If you add an entity to the UK hierarchy you just add it once to the ABC_E_3010_A group and all UK users have access.
Provisioning multiple dimensions
A group should only be used to secure a single dimension, or roles. Groups should not be provisioned with member from more than one dimension, or with both dimensions and roles. This is to make it easier to understand what groups do and how users are provisioned. If a new dimension needs to be secured, new groups should be created. For example, ABC group analyses sales by product using custom 1. If you wanted to restrict users to seeing UK hardware sales it is best to use two groups
ABC_E_3000_R – Gives read access to UK entities
ABC_C1_HDW – Gives access to hardware products
This is more flexible and easier to understand than creating one group, say ABC_3000_HDW.
Role groups
The use of role groups is not recommended for the following reasons:
- Role groups are not normally used when configuring HFM security.

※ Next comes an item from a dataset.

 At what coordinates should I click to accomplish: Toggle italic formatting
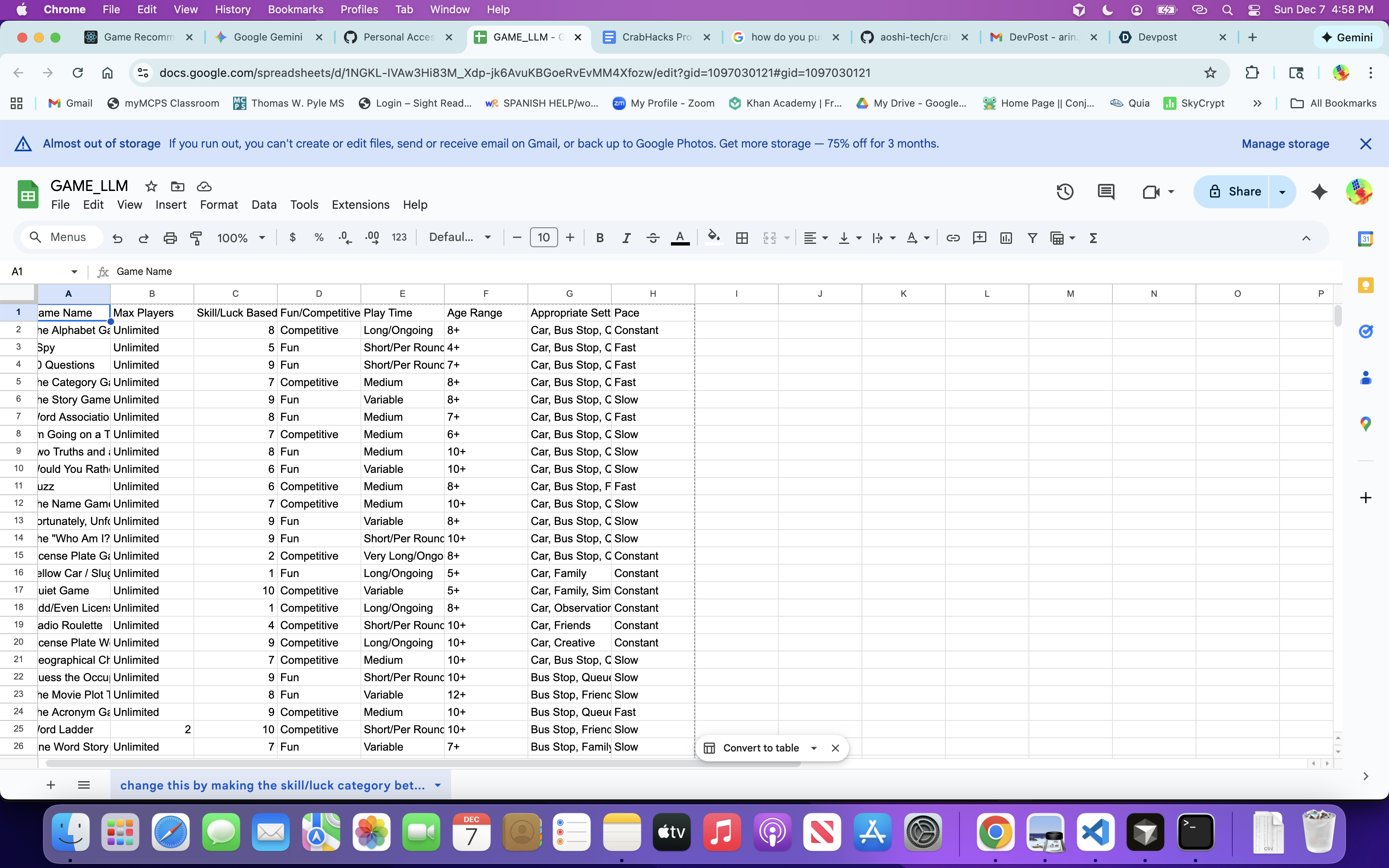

- Role groups increase complexity.
- Roles can be grouped using native groups; role groups are not needed.
- Using only native groups allows all user provisioning to be checked on one screen.
Groups as members of groups
Making groups members of other groups might seems like a good idea as it could reduce the repetition of configuration. However, it is very confusing and I have never found a situation where the increase in complexity is justified.